Kenny says that though in its infancy, he is working with growers to transition their practices along similar lines, while his goal is to make their home site as close as possible to self-sustaining. “We want to turn our small farm into a living ecosystem that sustains itself and us, so we can be lazy and not have to go the shops,” he jokes.
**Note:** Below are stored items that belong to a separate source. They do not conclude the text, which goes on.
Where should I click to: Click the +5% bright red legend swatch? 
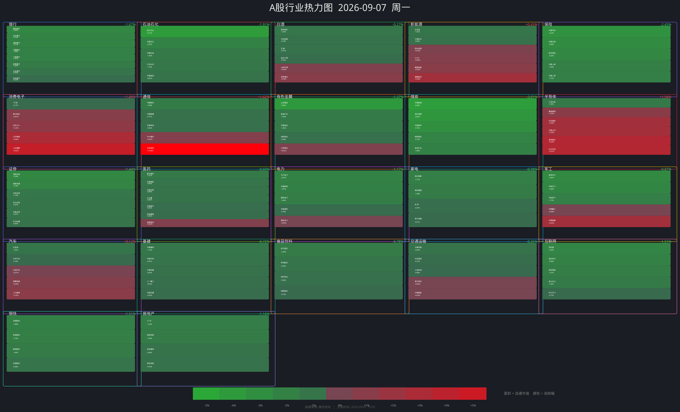pos(473,394)
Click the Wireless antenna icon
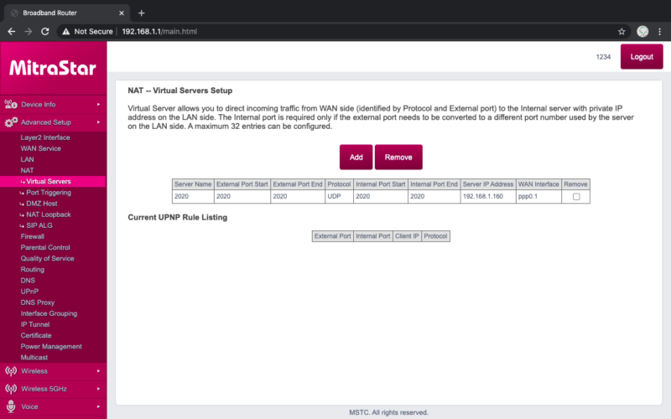The image size is (671, 419). point(11,370)
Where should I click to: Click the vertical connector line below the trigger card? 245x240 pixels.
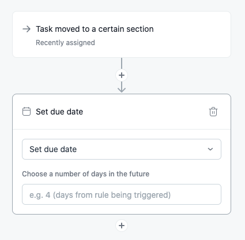pyautogui.click(x=122, y=63)
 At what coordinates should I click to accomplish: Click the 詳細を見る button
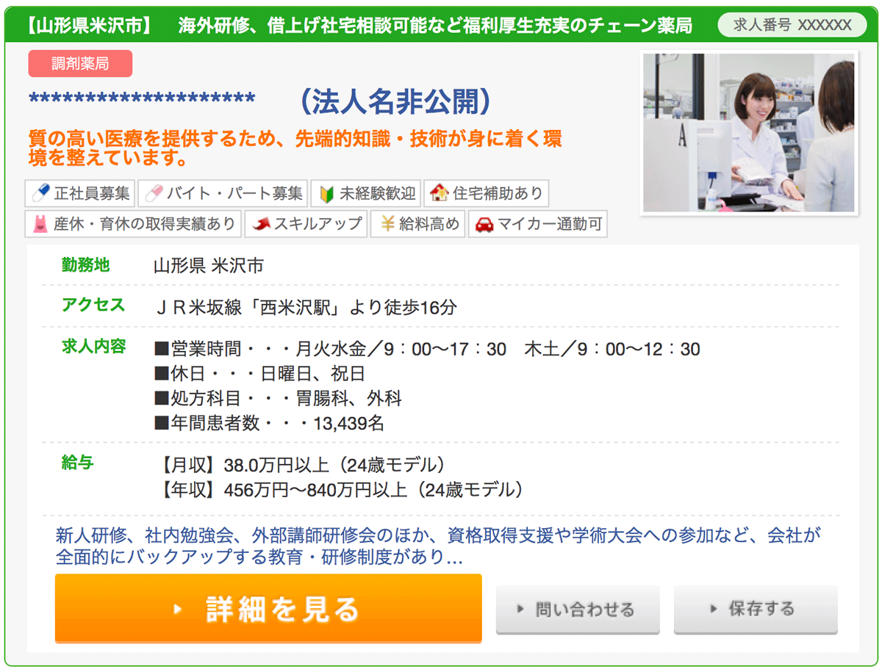pos(268,610)
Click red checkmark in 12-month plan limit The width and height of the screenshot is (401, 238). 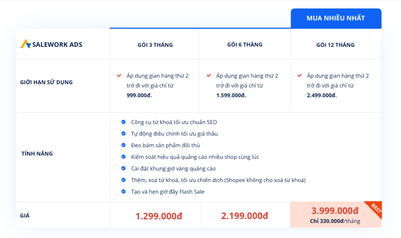pyautogui.click(x=300, y=76)
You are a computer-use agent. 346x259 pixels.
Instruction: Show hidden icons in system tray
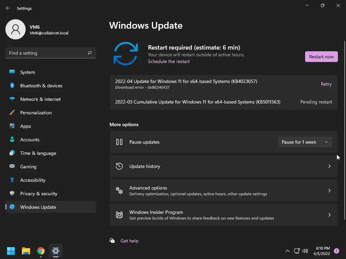(288, 251)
Half the shiraz has also now been grafted over to sangiovese, with two clones employed, one being the Brunello clone.

At Kennny’s own farm, half the shiraz vines have been grafted over to sangiovese. “I’ve always wanted to have a passion project,” says Kenny. “The admin and logistics of starting a proper label has always seemed too hard, but I guess the catalyst was my partner, Victoria, coming in and taking charge of all the hard stuff so I could focus on the wine.”
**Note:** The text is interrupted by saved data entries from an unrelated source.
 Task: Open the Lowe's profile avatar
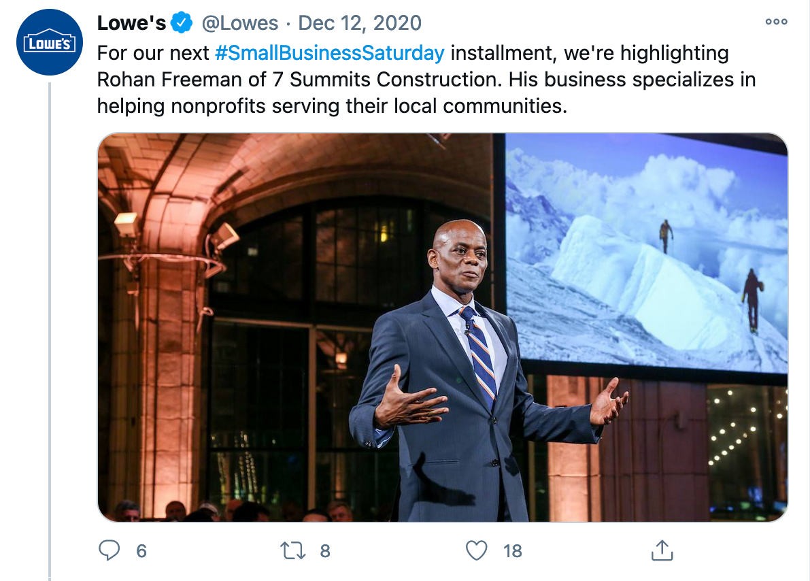tap(50, 42)
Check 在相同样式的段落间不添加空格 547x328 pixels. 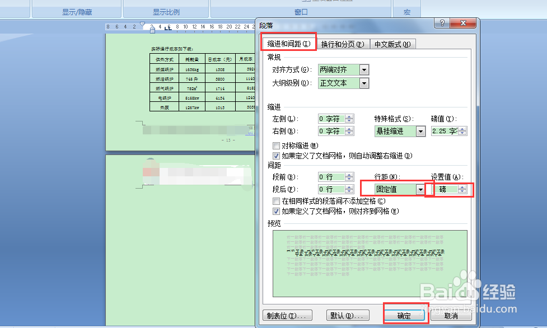point(277,201)
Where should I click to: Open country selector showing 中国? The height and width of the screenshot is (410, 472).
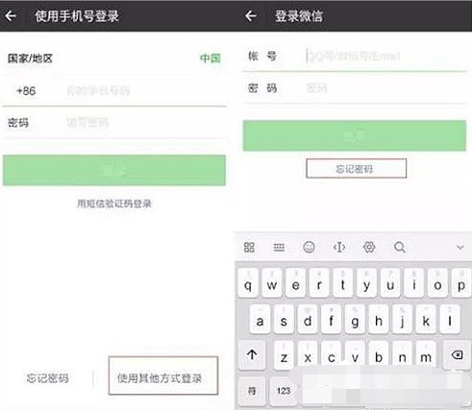tap(210, 59)
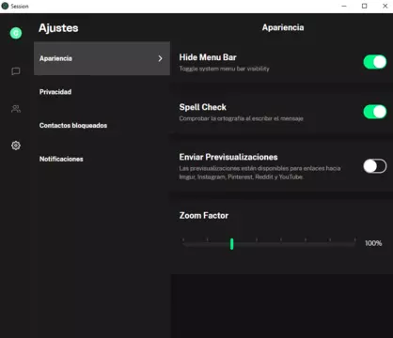Click the Ajustes heading
Viewport: 393px width, 338px height.
(58, 28)
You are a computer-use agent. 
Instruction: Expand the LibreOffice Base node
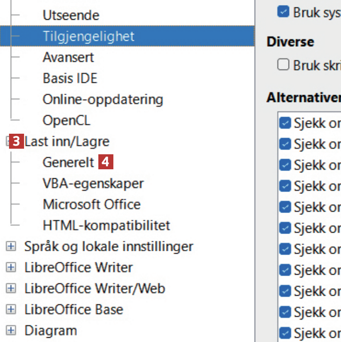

Kenny is originally from the Adelaide Hills, with a trip through Europe fresh from school preceding a viticulture and oenology degree at Adelaide university. Graduating in 2014, he worked in the Hills and the Clare Valley, while also working vintage in Germany in 2015 and ’17. Both stints were at Weingut Gabel in the Pfalz. Kenny was also the Dux of the AWRI’s Advanced Wine Assessment Course in 2021.

While at Weingut Gabel, Kenny formed a strong relationship with Oliver Gabel, who he counts as a mentor, along with Neil Pike. “I made a skin contact sauv blanc in Germany in 2015 with the idea of bringing it home and showing it off to Australia,” Kenny says. “It was one of the worse wines I’ve tasted, and I learnt that keeping wines on skins for too long in the presence of alcohol is not for me.”

That has not stopped Kenny’s interest in bringing wines back from the Pfalz, with plans to import wines he made with Gabel. “Watch this space,” he says. The German influence is also on show for Kenny Wine, with a kabinett-style riesling called ‘Kabi’ carrying 35 grams per litre of residual sugar. “A fresh, easy-drinking wine rather than an obvious sweet wine was always going to be a challenge, but I think has been a huge success,” he says.

While the Kenny Wine label started as a fun side project, it has now become something that the pair want to expand. Owning their own vineyard naturally makes this more of an imperative, but the vision extends beyond that. “We want to showcase single vineyard wines across multiple regions, celebrating vintage variation, different soil types and clonal selections,” says Kenny. “This brand came about as a creative outlet to play around with varieties that we believe in, trial new processes and work with grapes in a minimalist way, and we have a vision to work with more growers and select single vineyard site we believe are special for specific varieties, while keeping a quality focused ethos.”